# [O que se pede]
Reescreva todo o material abaixo trocando "Identify the location of" por "Locate" em todas as ocorrências, sem alterar mais nada.
------------------------------------------------------------------------
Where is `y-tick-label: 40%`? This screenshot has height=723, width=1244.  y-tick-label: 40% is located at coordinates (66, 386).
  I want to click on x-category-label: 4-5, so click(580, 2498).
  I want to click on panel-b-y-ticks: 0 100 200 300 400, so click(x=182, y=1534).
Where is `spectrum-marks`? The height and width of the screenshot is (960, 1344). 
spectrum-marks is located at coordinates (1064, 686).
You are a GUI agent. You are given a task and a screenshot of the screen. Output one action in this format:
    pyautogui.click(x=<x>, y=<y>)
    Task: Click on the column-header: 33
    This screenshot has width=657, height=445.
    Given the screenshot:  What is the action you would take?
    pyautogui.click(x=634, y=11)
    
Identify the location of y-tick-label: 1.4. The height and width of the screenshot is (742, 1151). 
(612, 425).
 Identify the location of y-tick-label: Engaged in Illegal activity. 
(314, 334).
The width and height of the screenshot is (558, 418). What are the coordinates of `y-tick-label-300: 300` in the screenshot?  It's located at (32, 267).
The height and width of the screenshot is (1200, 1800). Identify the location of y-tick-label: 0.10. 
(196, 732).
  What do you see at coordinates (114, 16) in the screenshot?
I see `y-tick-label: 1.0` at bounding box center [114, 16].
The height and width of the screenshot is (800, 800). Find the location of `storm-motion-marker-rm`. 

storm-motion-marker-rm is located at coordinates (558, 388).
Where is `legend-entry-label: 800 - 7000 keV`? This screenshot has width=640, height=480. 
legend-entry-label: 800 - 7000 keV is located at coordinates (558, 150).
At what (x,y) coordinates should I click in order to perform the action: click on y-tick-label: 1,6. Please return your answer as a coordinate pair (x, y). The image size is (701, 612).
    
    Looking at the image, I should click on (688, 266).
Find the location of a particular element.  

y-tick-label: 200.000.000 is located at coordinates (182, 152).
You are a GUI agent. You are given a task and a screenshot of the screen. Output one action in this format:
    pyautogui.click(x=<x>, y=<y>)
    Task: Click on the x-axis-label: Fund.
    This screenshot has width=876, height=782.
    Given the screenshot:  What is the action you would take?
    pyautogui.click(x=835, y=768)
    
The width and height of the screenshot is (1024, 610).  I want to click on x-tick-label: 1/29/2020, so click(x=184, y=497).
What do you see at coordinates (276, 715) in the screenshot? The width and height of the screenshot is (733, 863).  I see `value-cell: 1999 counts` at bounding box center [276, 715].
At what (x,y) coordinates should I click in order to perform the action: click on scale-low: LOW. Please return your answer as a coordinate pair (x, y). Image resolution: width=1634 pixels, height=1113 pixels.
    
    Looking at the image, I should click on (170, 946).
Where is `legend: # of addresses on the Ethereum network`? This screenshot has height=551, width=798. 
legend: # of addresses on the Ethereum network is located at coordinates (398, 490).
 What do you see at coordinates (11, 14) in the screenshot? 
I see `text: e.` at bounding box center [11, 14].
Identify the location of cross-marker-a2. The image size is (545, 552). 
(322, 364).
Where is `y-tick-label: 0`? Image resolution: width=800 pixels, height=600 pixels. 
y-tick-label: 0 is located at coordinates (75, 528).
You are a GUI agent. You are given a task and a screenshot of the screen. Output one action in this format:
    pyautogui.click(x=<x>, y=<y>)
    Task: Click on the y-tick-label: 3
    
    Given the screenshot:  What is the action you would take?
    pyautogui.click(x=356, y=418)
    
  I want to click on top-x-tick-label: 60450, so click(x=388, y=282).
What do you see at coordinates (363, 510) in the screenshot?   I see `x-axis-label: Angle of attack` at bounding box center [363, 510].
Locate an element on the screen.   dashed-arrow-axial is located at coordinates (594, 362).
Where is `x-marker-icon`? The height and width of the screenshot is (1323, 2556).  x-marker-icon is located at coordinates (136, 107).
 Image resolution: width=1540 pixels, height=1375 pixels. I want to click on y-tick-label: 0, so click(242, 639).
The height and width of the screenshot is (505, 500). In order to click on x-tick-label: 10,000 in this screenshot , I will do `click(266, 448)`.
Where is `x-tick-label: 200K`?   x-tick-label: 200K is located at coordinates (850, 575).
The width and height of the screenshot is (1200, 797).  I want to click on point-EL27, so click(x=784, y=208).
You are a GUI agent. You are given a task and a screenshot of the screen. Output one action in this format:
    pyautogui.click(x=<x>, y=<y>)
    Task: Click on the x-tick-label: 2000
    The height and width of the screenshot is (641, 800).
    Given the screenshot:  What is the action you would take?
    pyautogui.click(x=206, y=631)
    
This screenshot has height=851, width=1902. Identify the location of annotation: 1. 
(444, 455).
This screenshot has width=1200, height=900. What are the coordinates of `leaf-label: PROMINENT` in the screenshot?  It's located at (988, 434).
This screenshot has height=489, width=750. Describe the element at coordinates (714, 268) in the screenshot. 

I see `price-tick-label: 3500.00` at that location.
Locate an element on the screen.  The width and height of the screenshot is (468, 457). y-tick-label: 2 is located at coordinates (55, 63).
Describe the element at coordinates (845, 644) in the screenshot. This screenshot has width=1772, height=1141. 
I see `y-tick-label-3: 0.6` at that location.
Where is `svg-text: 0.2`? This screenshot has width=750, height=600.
------------------------------------------------------------------------
# [Resposta]
Where is `y-tick-label: 40%`? This screenshot has height=723, width=1244.  y-tick-label: 40% is located at coordinates (66, 386).
  I want to click on x-category-label: 4-5, so click(580, 2498).
  I want to click on panel-b-y-ticks: 0 100 200 300 400, so click(x=182, y=1534).
Where is `spectrum-marks`? The height and width of the screenshot is (960, 1344). 
spectrum-marks is located at coordinates (1064, 686).
You are a GUI agent. You are given a task and a screenshot of the screen. Output one action in this format:
    pyautogui.click(x=<x>, y=<y>)
    Task: Click on the column-header: 33
    This screenshot has width=657, height=445.
    Given the screenshot:  What is the action you would take?
    pyautogui.click(x=634, y=11)
    
Locate y-tick-label: 1.4. The height and width of the screenshot is (742, 1151). 
(612, 425).
 Locate y-tick-label: Engaged in Illegal activity. 
(314, 334).
The width and height of the screenshot is (558, 418). What are the coordinates of `y-tick-label-300: 300` in the screenshot?  It's located at (32, 267).
The height and width of the screenshot is (1200, 1800). Locate y-tick-label: 0.10. 
(196, 732).
  What do you see at coordinates (114, 16) in the screenshot?
I see `y-tick-label: 1.0` at bounding box center [114, 16].
The height and width of the screenshot is (800, 800). Find the location of `storm-motion-marker-rm`. 

storm-motion-marker-rm is located at coordinates (558, 388).
Where is `legend-entry-label: 800 - 7000 keV`? This screenshot has width=640, height=480. 
legend-entry-label: 800 - 7000 keV is located at coordinates (558, 150).
At what (x,y) coordinates should I click in order to perform the action: click on y-tick-label: 1,6. Please return your answer as a coordinate pair (x, y). The image size is (701, 612).
    
    Looking at the image, I should click on (688, 266).
Find the location of a particular element.  

y-tick-label: 200.000.000 is located at coordinates (182, 152).
You are a GUI agent. You are given a task and a screenshot of the screen. Output one action in this format:
    pyautogui.click(x=<x>, y=<y>)
    Task: Click on the x-axis-label: Fund.
    This screenshot has width=876, height=782.
    Given the screenshot:  What is the action you would take?
    pyautogui.click(x=835, y=768)
    
The width and height of the screenshot is (1024, 610).  I want to click on x-tick-label: 1/29/2020, so click(x=184, y=497).
What do you see at coordinates (276, 715) in the screenshot? The width and height of the screenshot is (733, 863).  I see `value-cell: 1999 counts` at bounding box center [276, 715].
At what (x,y) coordinates should I click in order to perform the action: click on scale-low: LOW. Please return your answer as a coordinate pair (x, y). Image resolution: width=1634 pixels, height=1113 pixels.
    
    Looking at the image, I should click on (170, 946).
Where is `legend: # of addresses on the Ethereum network`? This screenshot has height=551, width=798. 
legend: # of addresses on the Ethereum network is located at coordinates (398, 490).
 What do you see at coordinates (11, 14) in the screenshot? 
I see `text: e.` at bounding box center [11, 14].
Locate cross-marker-a2. The image size is (545, 552). 
(322, 364).
Where is `y-tick-label: 0`? Image resolution: width=800 pixels, height=600 pixels. 
y-tick-label: 0 is located at coordinates (75, 528).
You are a GUI agent. You are given a task and a screenshot of the screen. Output one action in this format:
    pyautogui.click(x=<x>, y=<y>)
    Task: Click on the y-tick-label: 3
    
    Given the screenshot:  What is the action you would take?
    pyautogui.click(x=356, y=418)
    
  I want to click on top-x-tick-label: 60450, so click(x=388, y=282).
What do you see at coordinates (363, 510) in the screenshot?   I see `x-axis-label: Angle of attack` at bounding box center [363, 510].
Locate an element on the screen.   dashed-arrow-axial is located at coordinates (594, 362).
Where is `x-marker-icon`? The height and width of the screenshot is (1323, 2556).  x-marker-icon is located at coordinates (136, 107).
 Image resolution: width=1540 pixels, height=1375 pixels. I want to click on y-tick-label: 0, so click(242, 639).
The height and width of the screenshot is (505, 500). In order to click on x-tick-label: 10,000 in this screenshot , I will do `click(266, 448)`.
Where is `x-tick-label: 200K`?   x-tick-label: 200K is located at coordinates (850, 575).
The width and height of the screenshot is (1200, 797).  I want to click on point-EL27, so click(x=784, y=208).
You are a GUI agent. You are given a task and a screenshot of the screen. Output one action in this format:
    pyautogui.click(x=<x>, y=<y>)
    Task: Click on the x-tick-label: 2000
    The height and width of the screenshot is (641, 800).
    Given the screenshot:  What is the action you would take?
    pyautogui.click(x=206, y=631)
    
This screenshot has height=851, width=1902. Locate annotation: 1. 
(444, 455).
This screenshot has width=1200, height=900. What are the coordinates of `leaf-label: PROMINENT` in the screenshot?  It's located at (988, 434).
This screenshot has height=489, width=750. Describe the element at coordinates (714, 268) in the screenshot. 

I see `price-tick-label: 3500.00` at that location.
Locate an element on the screen.  The width and height of the screenshot is (468, 457). y-tick-label: 2 is located at coordinates (55, 63).
Describe the element at coordinates (845, 644) in the screenshot. This screenshot has width=1772, height=1141. 
I see `y-tick-label-3: 0.6` at that location.
Where is `svg-text: 0.2`? This screenshot has width=750, height=600.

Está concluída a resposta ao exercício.